CdTe has a lower champion cell, but it is much simpler to manufacture. Its bandgap (1.4 eV) is almost perfectly tuned to capture the most sun with the least material.
[Again, a disclaimer: I used to work at a CdTe startup.]
So what do the companies have to say? What is being produced out of real factories? We can look at available datasheets to see the efficiencies promised:
Company | Material | Size | Power | Efficiency |
First Solar | CdTe | 0.72 m^2 | 70W – 80W | 9.7% – 11.1% |
Nanosolar | CIGS | 2.0 m^2 | 160W – 220W | 8.0% – 11.0% |
Wurth | CIGS | 0.73 m^2 | 70W – 80W | 9.6% – 11.0% |
Solyndra | CIGS | 1.97 m^2 | 150W – 200W | 7.6% – 10.2% |
Stion | CIGS | 1.10 m^2 | 110W – 130W | 10.0% – 11.8% |
Pretty close, huh? That’s why it’s still an open debate. Physicists tend to predict that CIGS will eventually win – the lab efficiency is so much higher! But manufacturers have a healthy respect for the simplicity of CdTe; First Solar may keep the thin-film efficiency crown for years to come, through their manufacturing prowess. And only time will tell.
One last caveat on cell efficiency: don’t mistake cell efficiency for module efficiency. Module efficiency is always lower – often by 10-20%. (An analogy: cell efficiency is sort of like highway MPG, whereas module would be city MPG.) There are a bunch of reasons for this difference: resistance in the module, mismatch across cells, or shading from the front electrodes. Cell efficiency is still important – but module efficiency is what you’ll actually get in the real world.
You should know better than to use NREL’s “champion” cells charts. Let’s take a look at United Solar. Your NREL charts shows that the company achieved cell efficiency of 12%+ by 2000. Fast forward to today. United Solar’s modules are just 6.3%-6.7% efficient (on module level) – that’s almost 1/2 of the “champion” cell efficiency 10 years ago!!!
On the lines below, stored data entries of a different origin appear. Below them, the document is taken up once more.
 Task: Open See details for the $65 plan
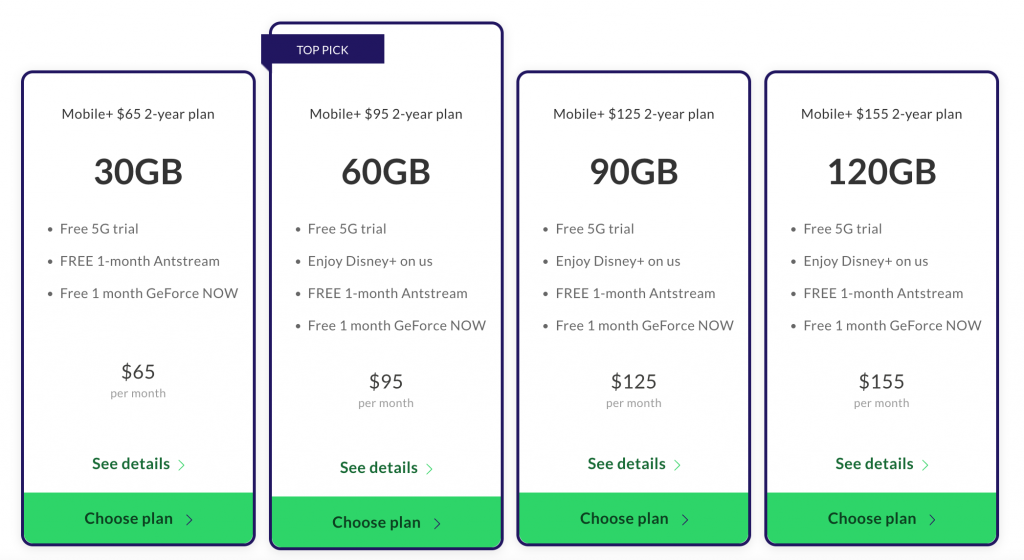[x=131, y=464]
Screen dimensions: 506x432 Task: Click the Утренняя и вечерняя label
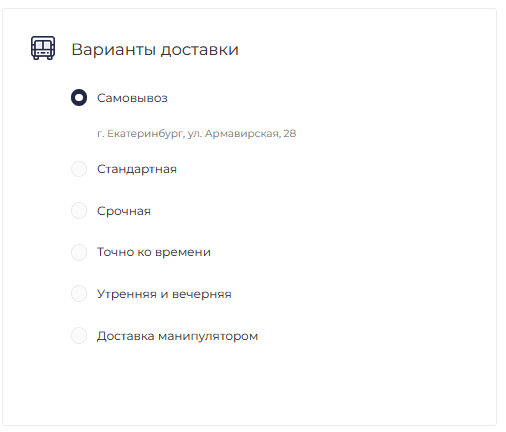click(x=164, y=294)
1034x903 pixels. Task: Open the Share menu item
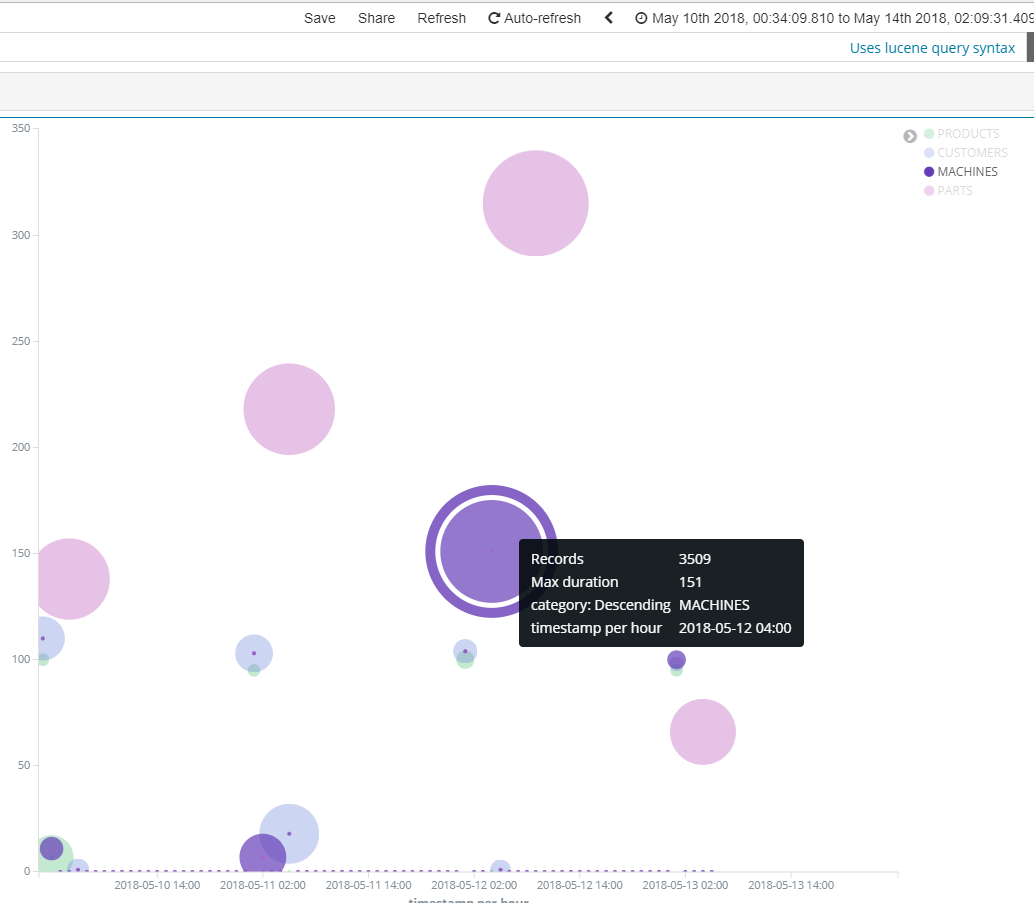(377, 18)
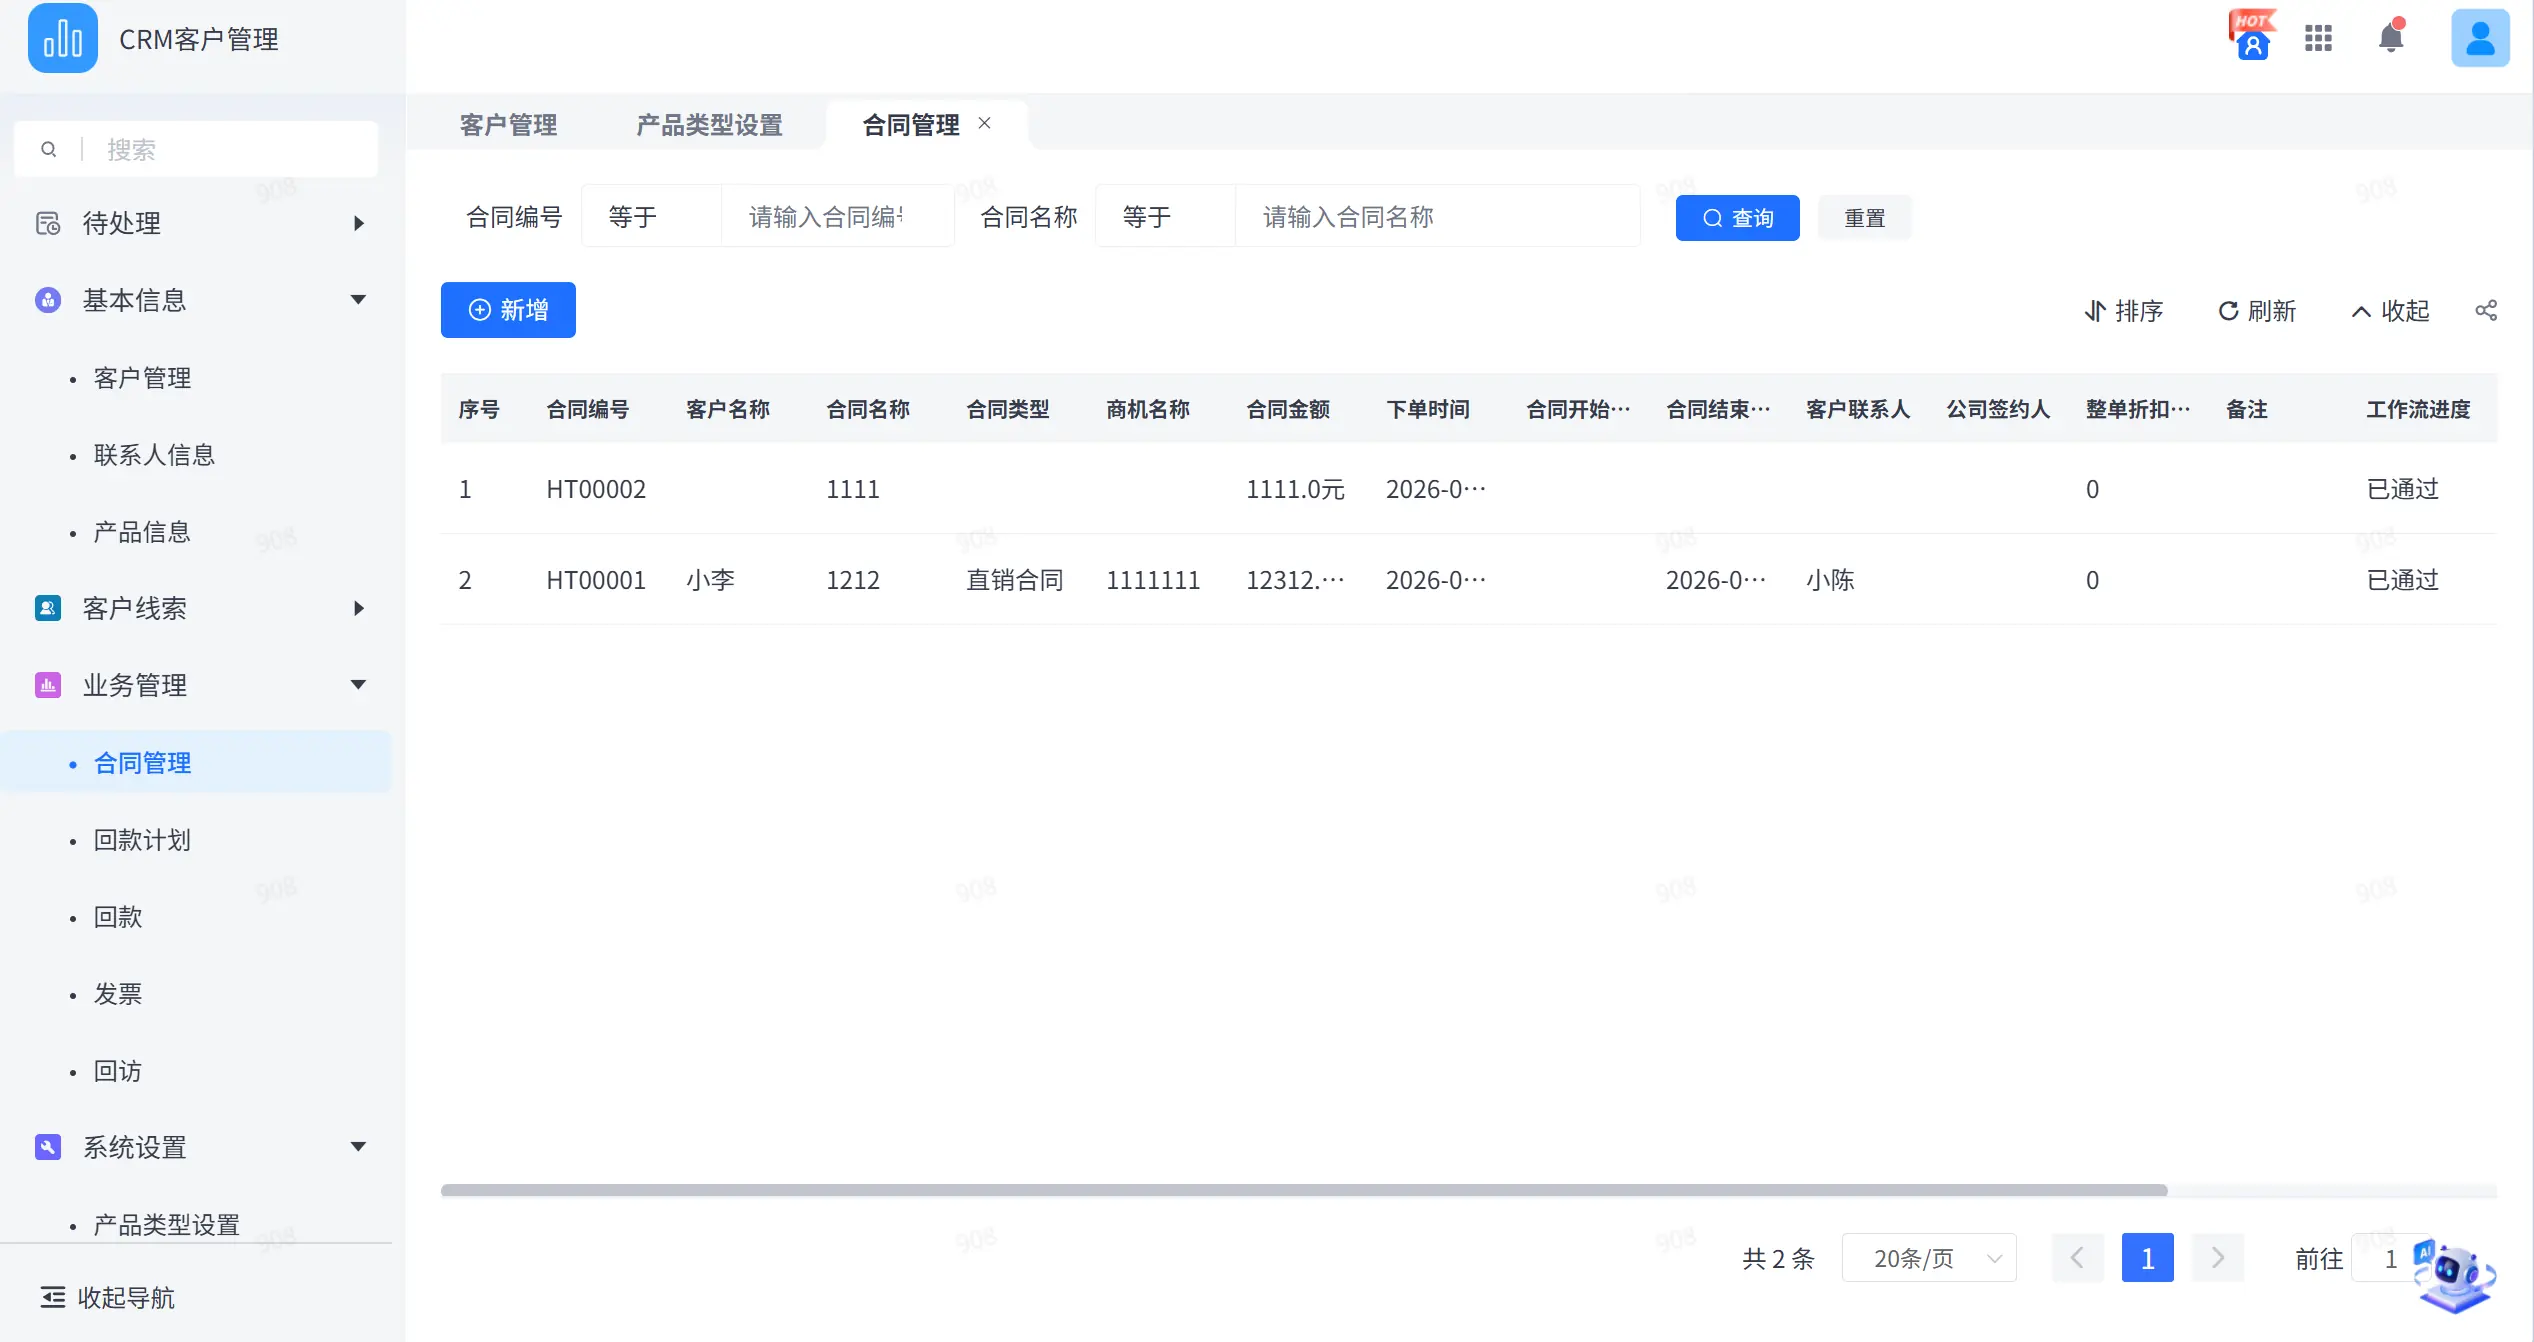This screenshot has height=1342, width=2534.
Task: Collapse the filter area with 收起
Action: 2389,311
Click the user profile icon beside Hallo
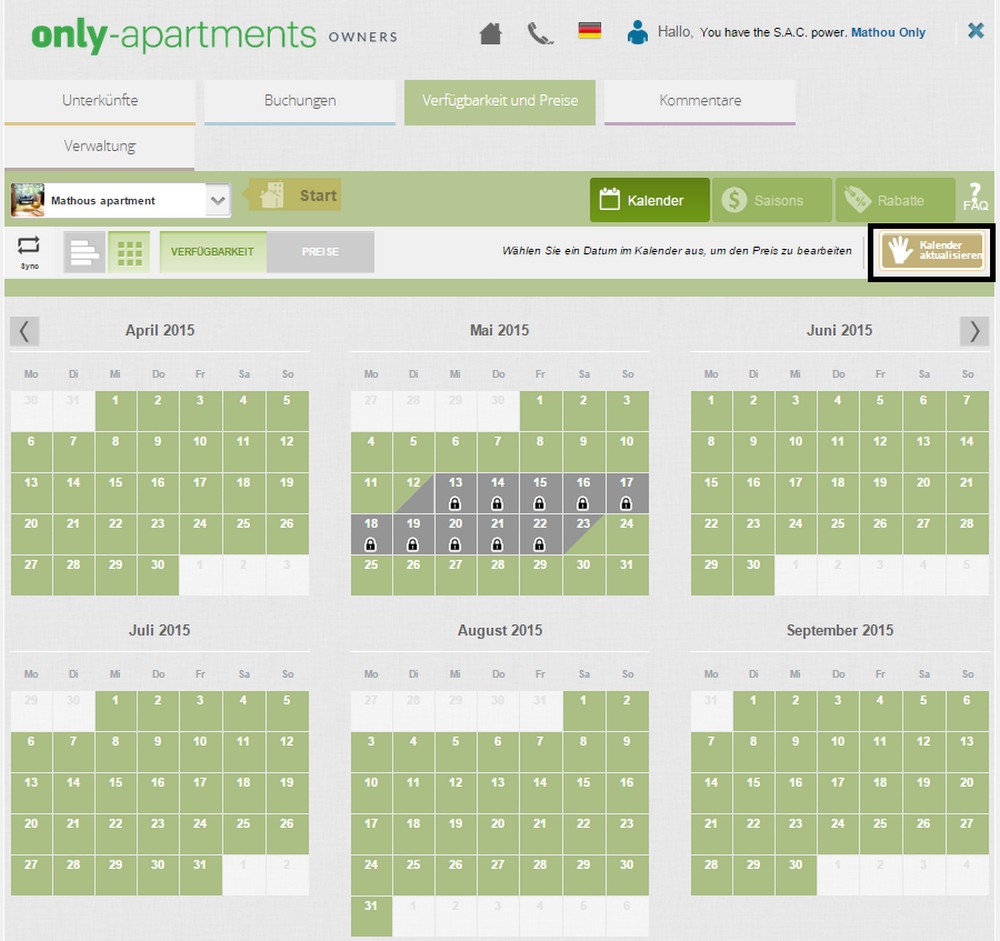This screenshot has height=941, width=1000. click(636, 31)
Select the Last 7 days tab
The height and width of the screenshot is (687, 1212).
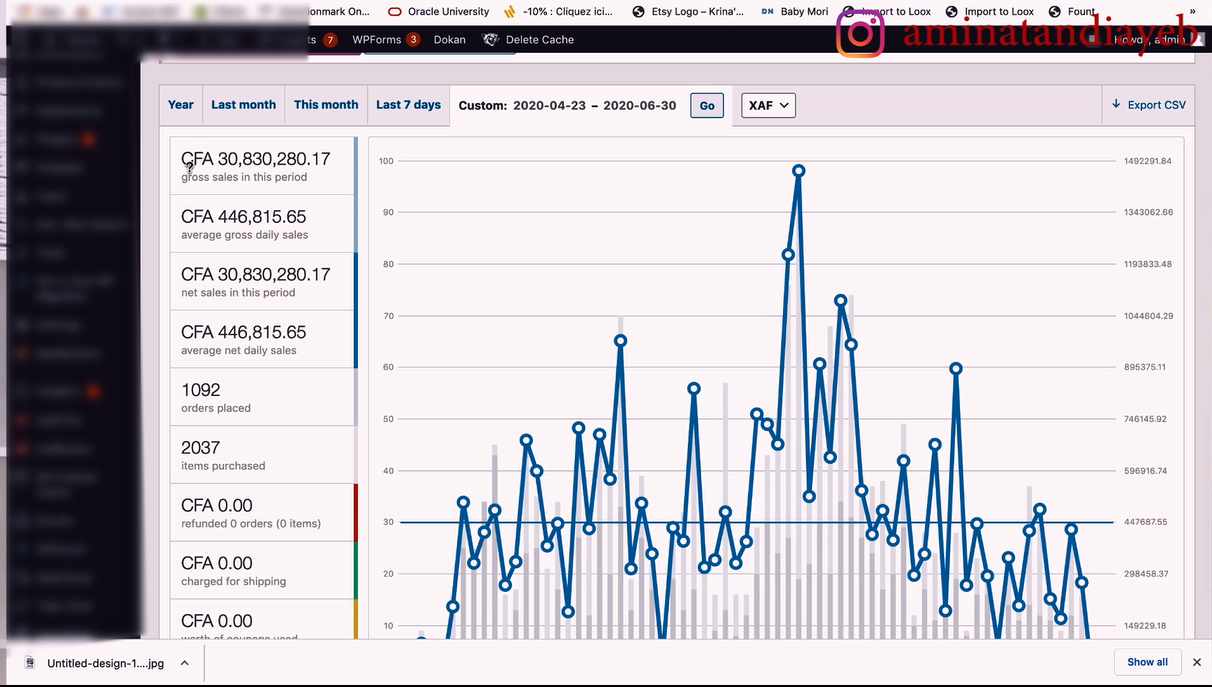(x=408, y=105)
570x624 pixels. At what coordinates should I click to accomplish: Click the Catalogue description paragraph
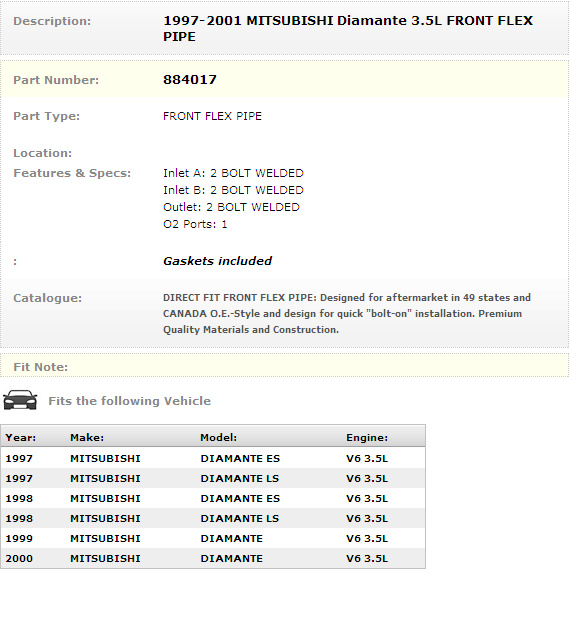tap(347, 314)
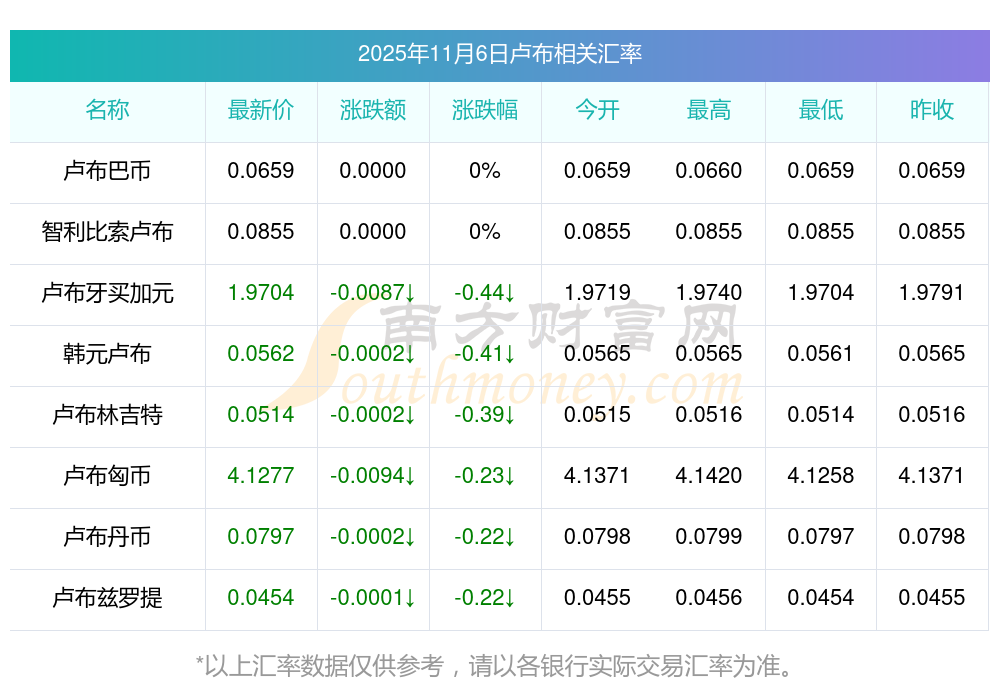Click the 卢布丹币 row name
This screenshot has width=1000, height=697.
coord(107,537)
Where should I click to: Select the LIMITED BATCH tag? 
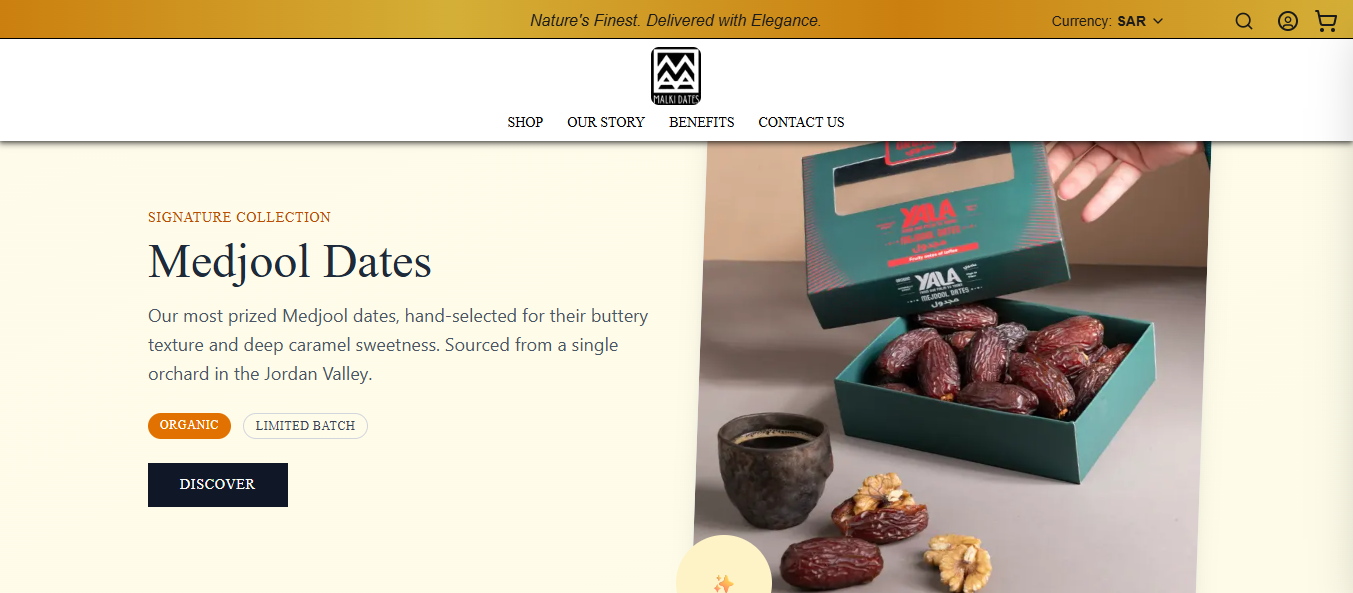point(305,426)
While some module manufacturers have indeed achieved good CIGS efficiencies (Wurth Solar’s WSG0036E092 module is 12.6% efficient, for example, which is a bit better than the best First Solar commercial module), CIGS has a serious weakness – it can’t withstand moisture – which makes manufacturing mositure-resistant modules quite an expensive task. That is why no CIGS module maker can compete with First Solar today on cost (on efficiency-adjusted basis).